### Task set:
(1) According to the excerpt on the Iowa legislative session, which U.S. Senate candidate used the forum to reinforce the "big lie" about the 2020 election?
(2) Summarize the excerpt on the Iowa legislative session in two sentences.

### Document excerpt:

═══

Election restrictions: GOP lawmakers limited the time and variety of ways people could vote at the polls and by absentee ballot for no better reason than because they had the political power to do so. They spitefully enacted draconian penalties against local election officials who tried to make it easier for people to vote. Worse, some Republicans, like U.S. Senate candidate Jim Carlin, used the forum to reinforce the “big lie” that the 2020 election was “stolen” from former President Donald Trump.
Housing discrimination: Republicans trampled on local control by voiding cities’ prohibitions on landlords turning away tenants using federal housing assistance. Not only did that give landlords a loophole for otherwise-illegal discrimination but it ran directly against a larger goal of increasing affordable housing opportunities in the state. Sad.
Animosity toward state universities: Republican lawmakers spent significant session time harping on perceived discrimination against conservative voices and liberal “indoctrination” in state universities. While punitive legislation such as a tenure ban failed, legislators approved no state aid increase for universities. A proposed tuition freeze didn’t pass, which likely means students will bear the burden of this ideological vendetta.
Other ugly stuff: While none of them passed, a plethora of anti-LGBTQ bills, including the governor’s call to restrict transgender athlete participation, sent an unwelcoming message that businesses said would hinder their efforts to recruit workers. Likewise, lawmakers gave an unprecedented forum to the anti-vaxx crowd, encouraging vaccine hesitancy, while only approving a mostly harmless vaccine passport ban.
A historic session? Maybe, but some of it was historically terrible. Lawmakers accomplished a lot but Iowans should think about how much more good they could have done if the majority party wasn’t so busy pushing the bad and the ugly.

═══

### Extracted information:
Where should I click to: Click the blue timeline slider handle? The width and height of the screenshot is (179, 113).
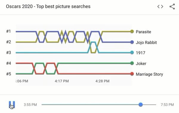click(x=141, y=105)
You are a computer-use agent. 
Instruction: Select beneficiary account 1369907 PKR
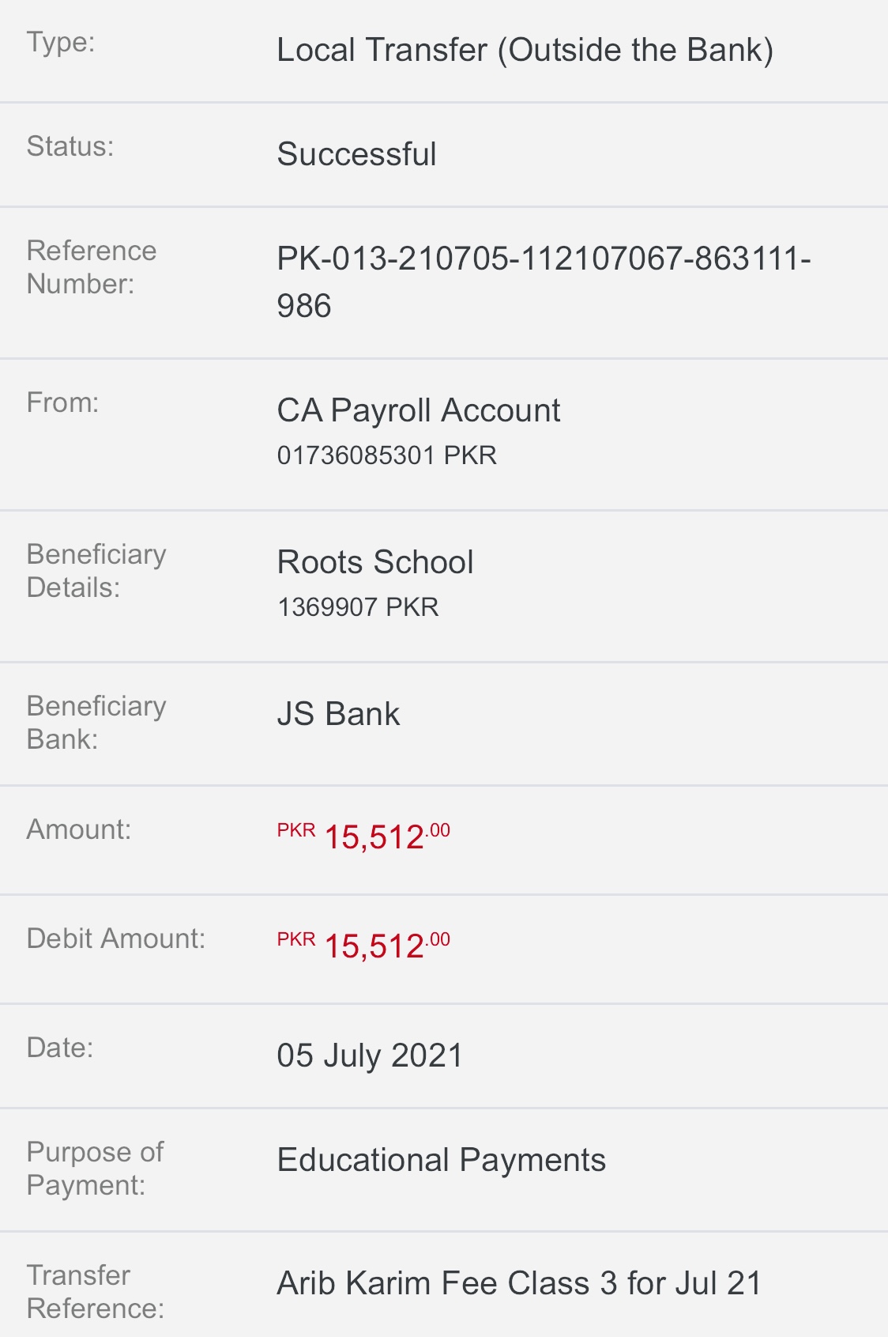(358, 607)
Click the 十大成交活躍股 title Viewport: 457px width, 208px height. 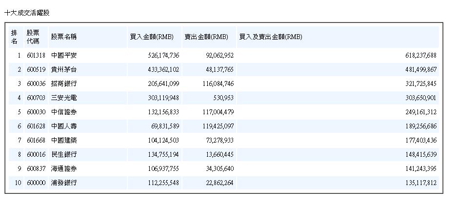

═══

### List of solutions:
(1) Jim Carlin

(2) Republican lawmakers limited voting and penalized local election officials, voided cities' protections for tenants using federal housing assistance, approved no aid increase for state universities, and pushed anti-LGBTQ bills while giving a forum to anti-vaccine voices. Although lawmakers accomplished a lot, some of the session was historically terrible.